Safety and Practical Tools
VPN App (NordVPN or ExpressVPN — Paid)
A VPN protects your data on public wifi and lets you access streaming services and websites from home while abroad. For travelers who use hotel wifi, airport networks, and cafe connections — which is most travelers — this is a practical security measure.
Both NordVPN and ExpressVPN cost $3 to $8 per month on annual plans and take five minutes to set up.
TripIt (Free/Pro — iOS, Android)
Forward your confirmation emails to TripIt and it builds a master itinerary with all your flights, hotels, car rentals, and activities in chronological order. The Pro version ($49/year) adds real-time flight alerts, seat tracking, and alternative flight suggestions when delays occur.
The free version covers most needs. The Pro version is worth it for travelers with complex, multi-segment itineraries.
Airalo (Free — iOS, Android)
Buy eSIM data plans for 200+ countries directly in the app. Prices start at $4.50 for 1GB and are almost always cheaper than buying a physical SIM at the airport or using international roaming. Your phone needs to support eSIM (most phones from 2020 onward do).
Buy and activate your eSIM before you land. You will have data the moment you turn off airplane mode.
Packing and Organization
PackPoint (Free — iOS, Android)
Enter your destination, travel dates, and planned activities, and PackPoint generates a customized packing list. It accounts for weather forecasts, dress codes, and activity-specific gear needs. Use it as a starting point and customize from there.

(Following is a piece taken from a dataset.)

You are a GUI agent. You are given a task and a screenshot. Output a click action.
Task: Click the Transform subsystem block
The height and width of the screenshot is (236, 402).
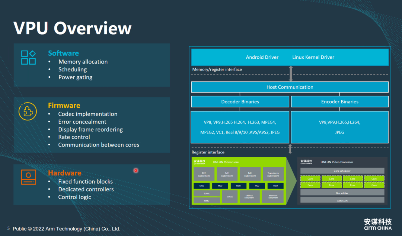point(273,174)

Pair it with our carry-on packing list for a comprehensive approach to traveling light.
Hardware That Makes Your Apps Work Better
Your apps are only as good as the device running them. A few accessories make the difference between a phone that lasts all day and one that dies at 2pm:
- Anker 20,000mAh power bank — Charges your phone four to five times. Essential for long transit days, overnight buses, and destinations where outlets are scarce. Around $40.
- Universal travel adapter with USB-C — One adapter covering US, EU, UK, and AU plug types with built-in USB ports. Replaces four adapters and a separate charger.
- Phone mount for car/bike — If you are renting a car, scooter, or bicycle abroad, a secure phone mount turns Google Maps into a proper GPS navigation system.
The Setup Checklist
Before you leave for any international trip, do this:
- Download offline Google Maps for your destination region
- Download offline language packs in Google Translate for your destination language
- Install and activate your eSIM via Airalo
- Set up your Wise card and load it with your destination currency
- Download your airline’s app and add boarding passes to your phone wallet
- Install a VPN and test it on your home wifi
- Save your accommodation confirmations and emergency contacts in a note accessible offline
Do all of this on your home wifi before you leave. Airport wifi is unreliable, slow, and crowded. The time to set up is before you need the tools, not after.